Jose Antonio Lopez is not only alive and well, he invited Channel 2 into his home in Cypress to prove reports of his death by a credit card company have been greatly exaggerated.

“I even asked them, Synchrony Bank. I said, ‘Do you have on record my death certificate?’ And even, ‘You don’t have a death certificate because you are talking to me on the phone. How are you going to be talking to a dead person?'” he said.

For Lopez and his family, the last 10 months have been no laughing matter.

He showed us paperwork from Synchrony Bank — from which he has several credit cards — that mistakenly reported him as deceased in January.

The mix up has caused Lopez’s credit rating to plummet because over the past several months his accounts have accumulated interest and late fees — but he couldn’t pay them because he was listed as dead.

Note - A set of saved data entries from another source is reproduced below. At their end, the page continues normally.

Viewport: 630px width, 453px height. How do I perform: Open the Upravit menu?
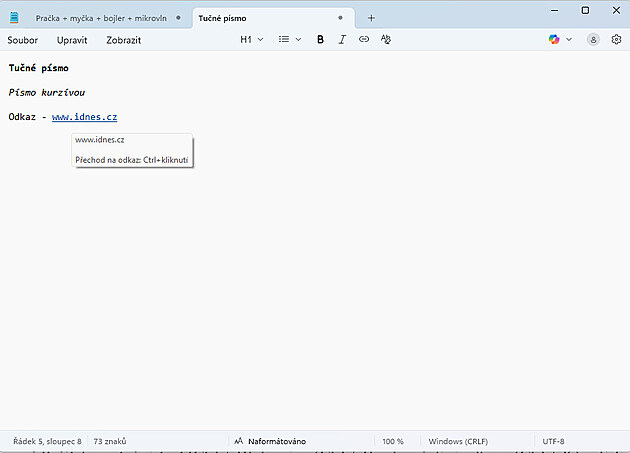[72, 40]
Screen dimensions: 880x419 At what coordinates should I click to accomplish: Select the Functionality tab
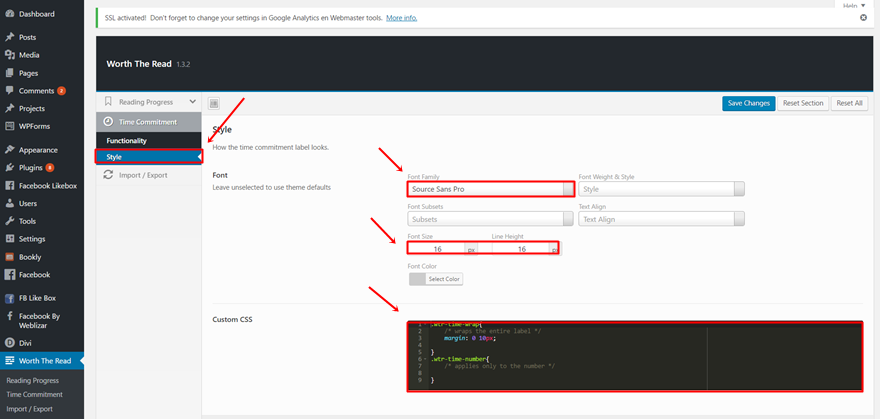[x=127, y=140]
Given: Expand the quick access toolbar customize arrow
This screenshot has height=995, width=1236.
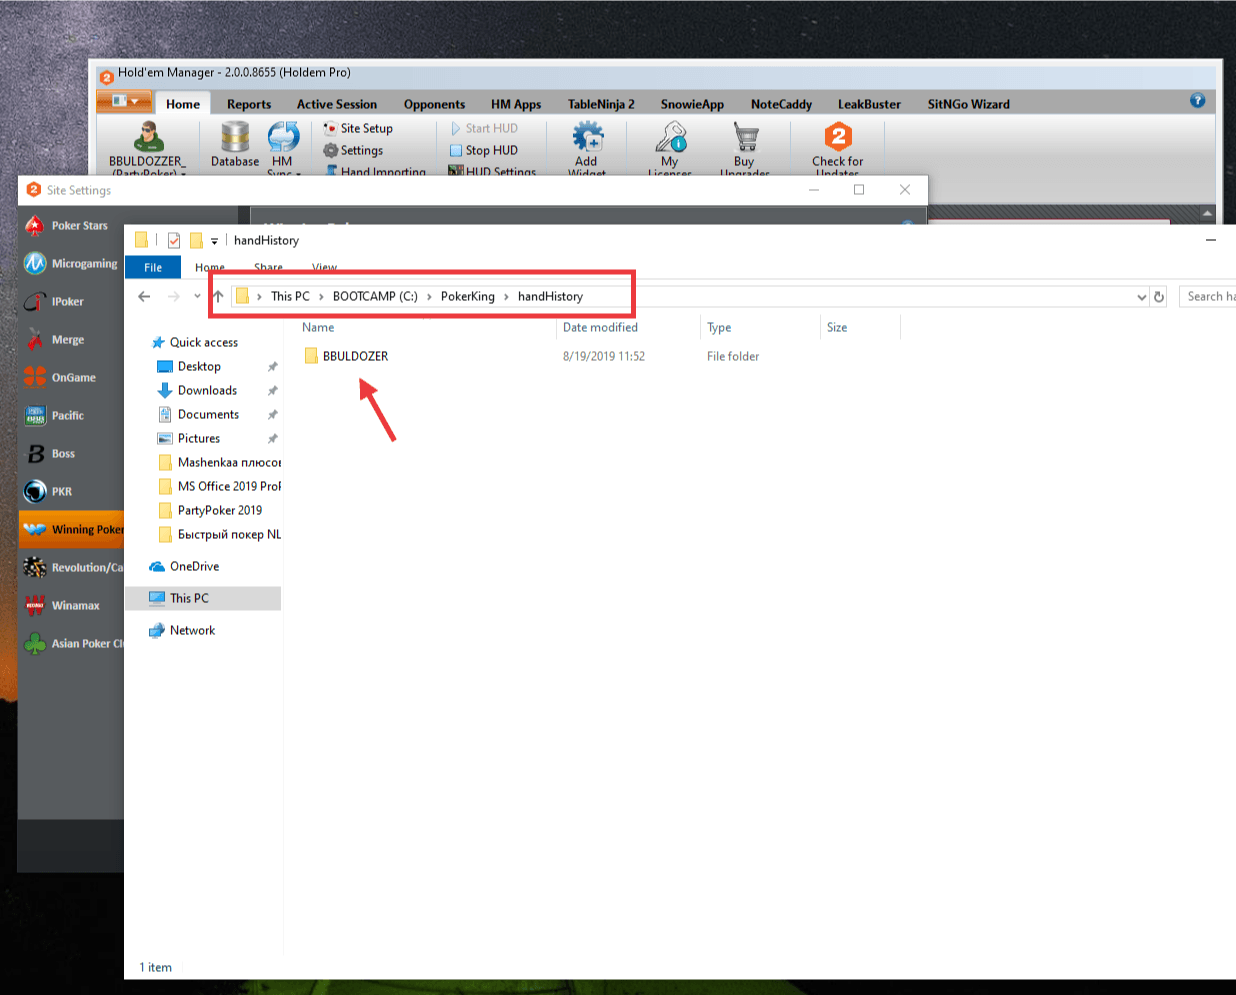Looking at the screenshot, I should 214,241.
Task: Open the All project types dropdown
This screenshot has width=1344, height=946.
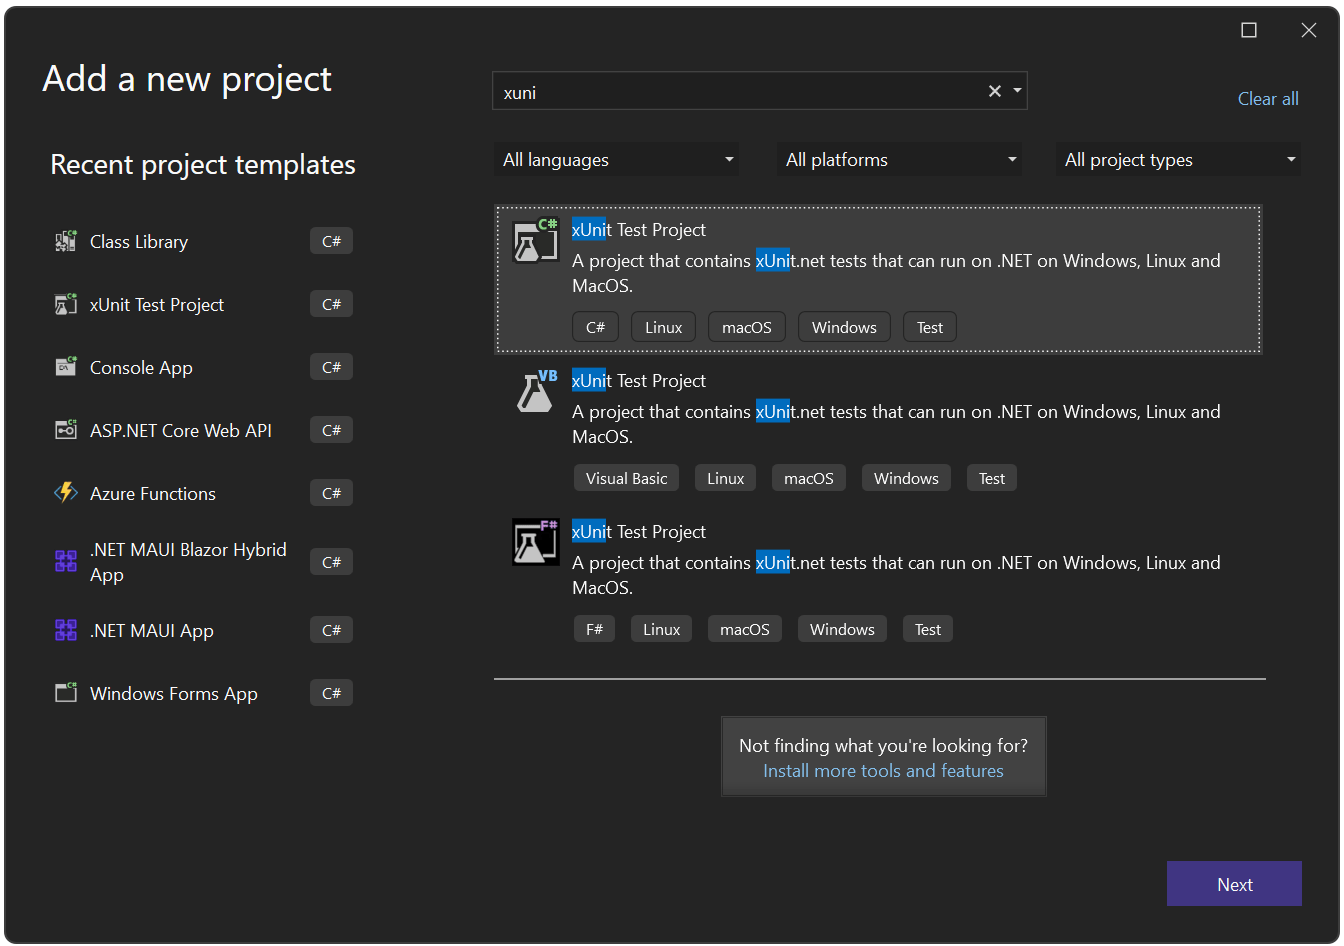Action: pyautogui.click(x=1179, y=160)
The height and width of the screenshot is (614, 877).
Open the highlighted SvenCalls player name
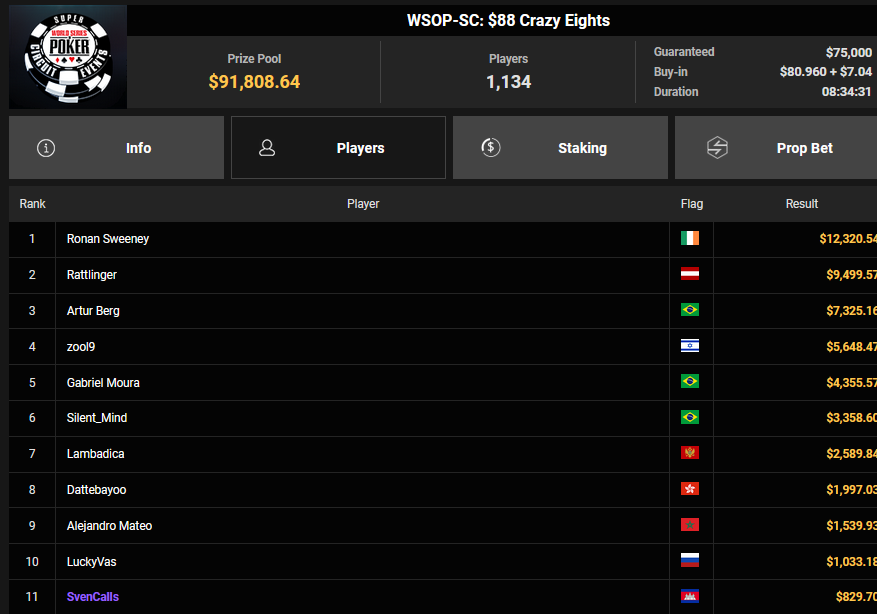(x=93, y=597)
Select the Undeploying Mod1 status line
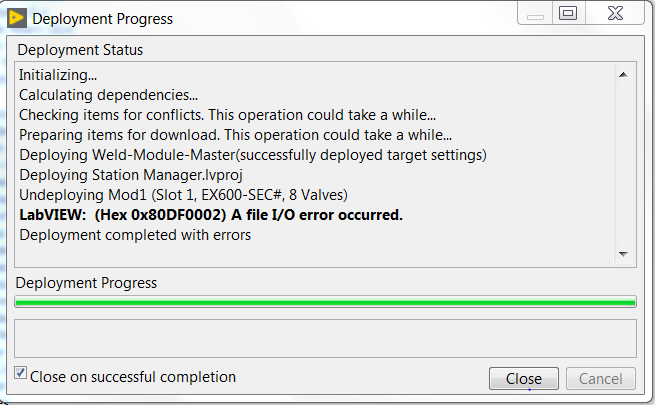Screen dimensions: 655x405 [x=183, y=195]
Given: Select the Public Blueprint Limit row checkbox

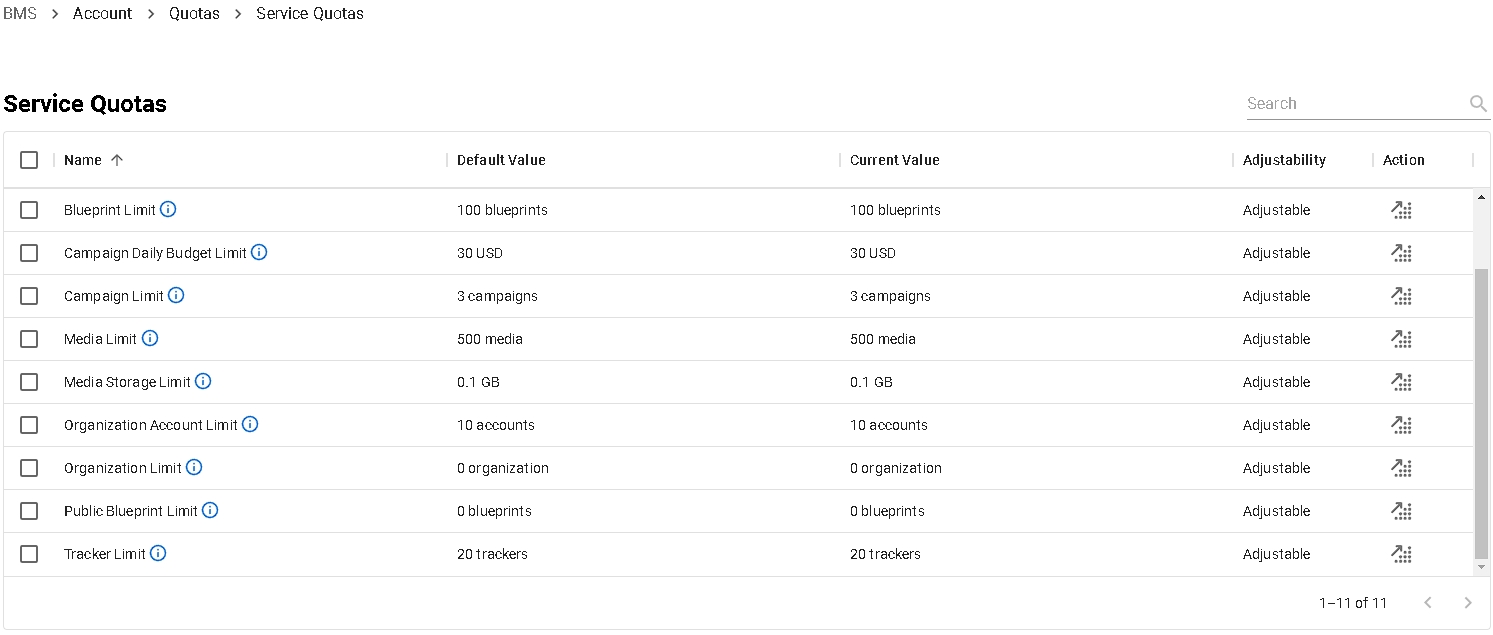Looking at the screenshot, I should [x=29, y=511].
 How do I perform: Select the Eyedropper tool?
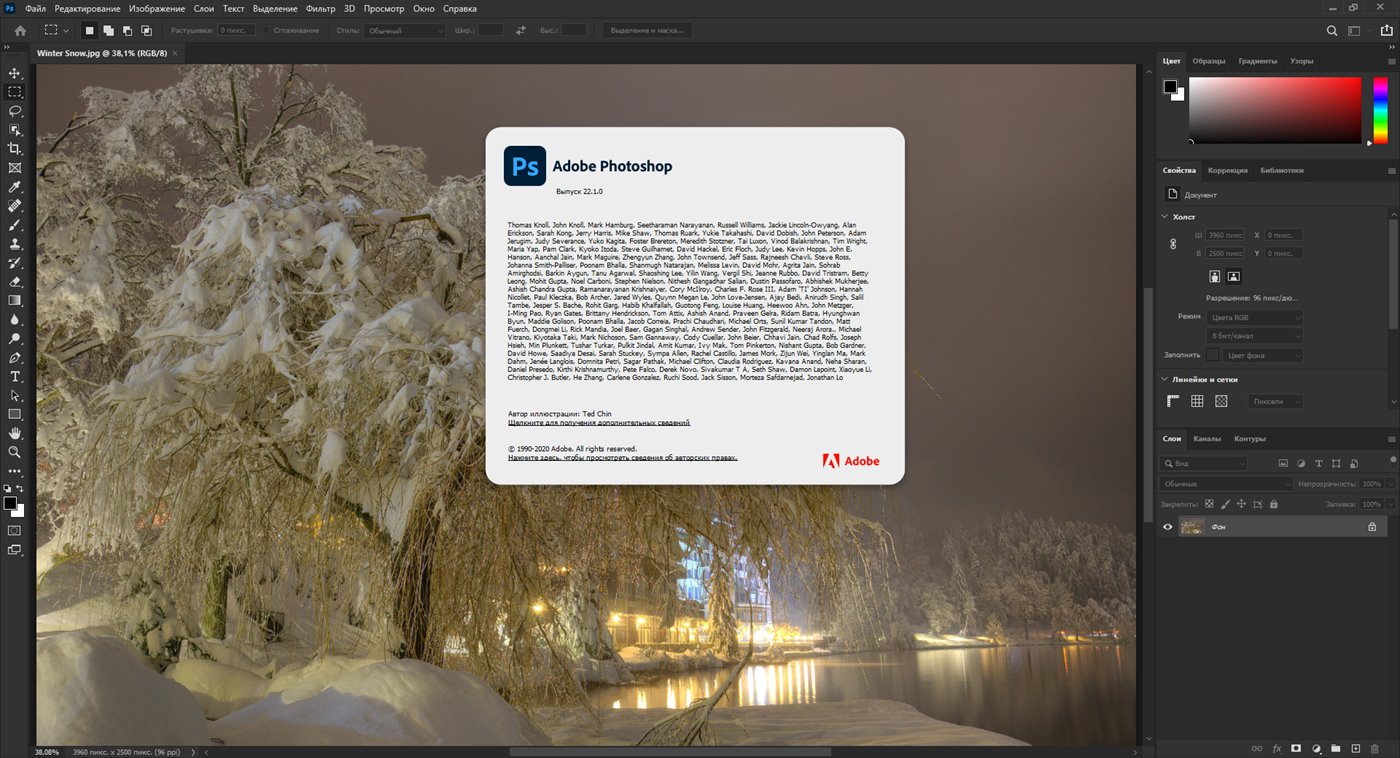15,187
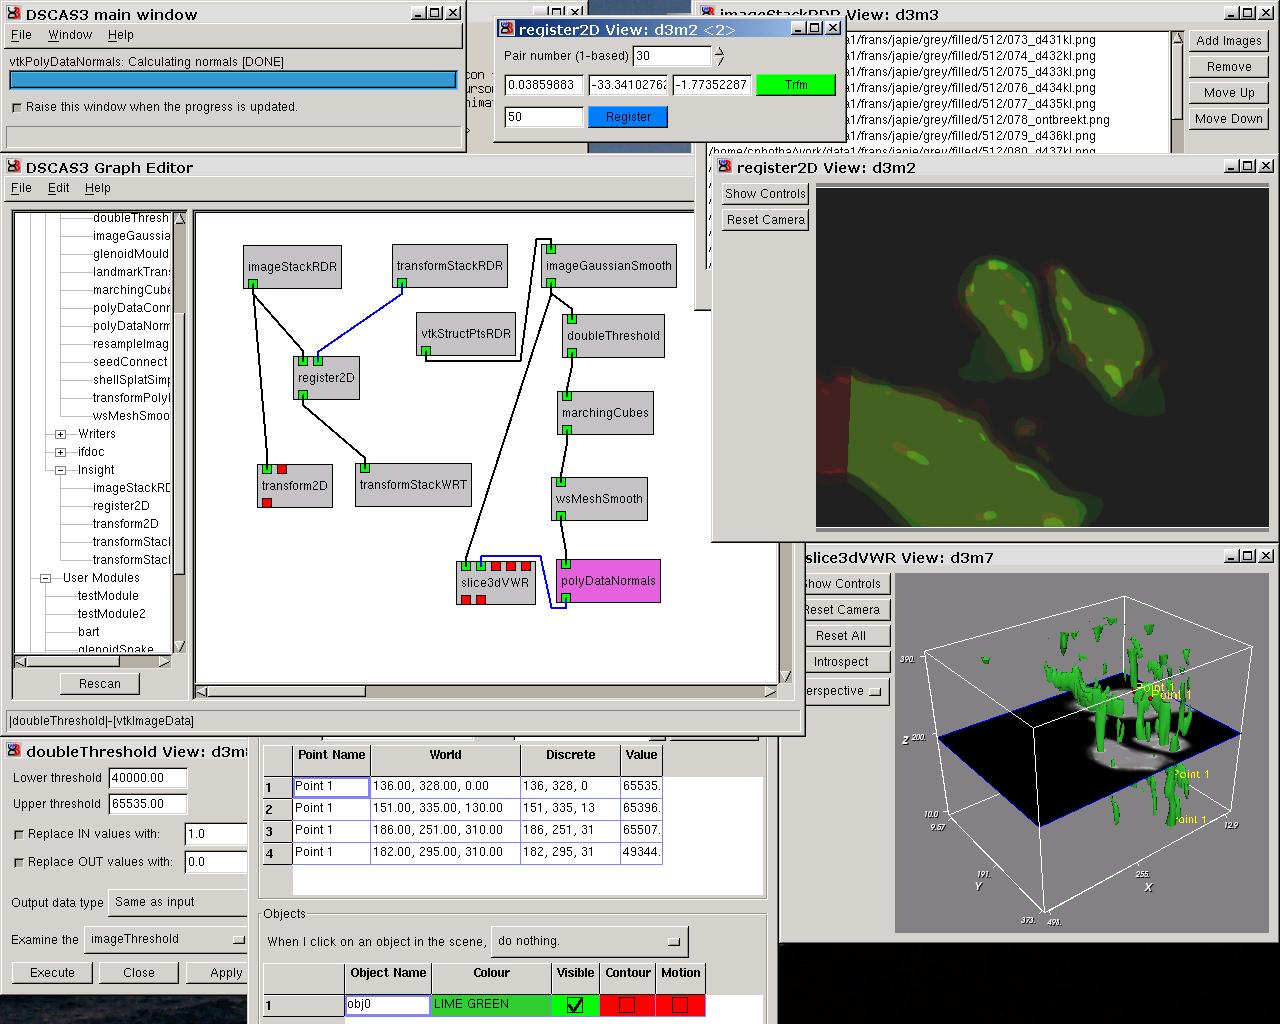
Task: Click the register2D module in the graph
Action: click(x=326, y=378)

“They have charged me interest, they have charged me late fees,” he said. “And like I say, they report on the credit bureaus charge off, which is a negative.”

Ironically, Lopez is a loan officer and understands the implications of a poor credit rating. All he’s asking for now is a clean slate.

“Is somebody there? Anybody that I can call or anything that I can do to fix this situation?” Lopez asked. “Because it’s really affecting me. Affecting me … and I don’t know what else to do.”

Channel 2 reached out to Synchrony Bank on Monday evening and are waiting for a response on Lopez’s situation.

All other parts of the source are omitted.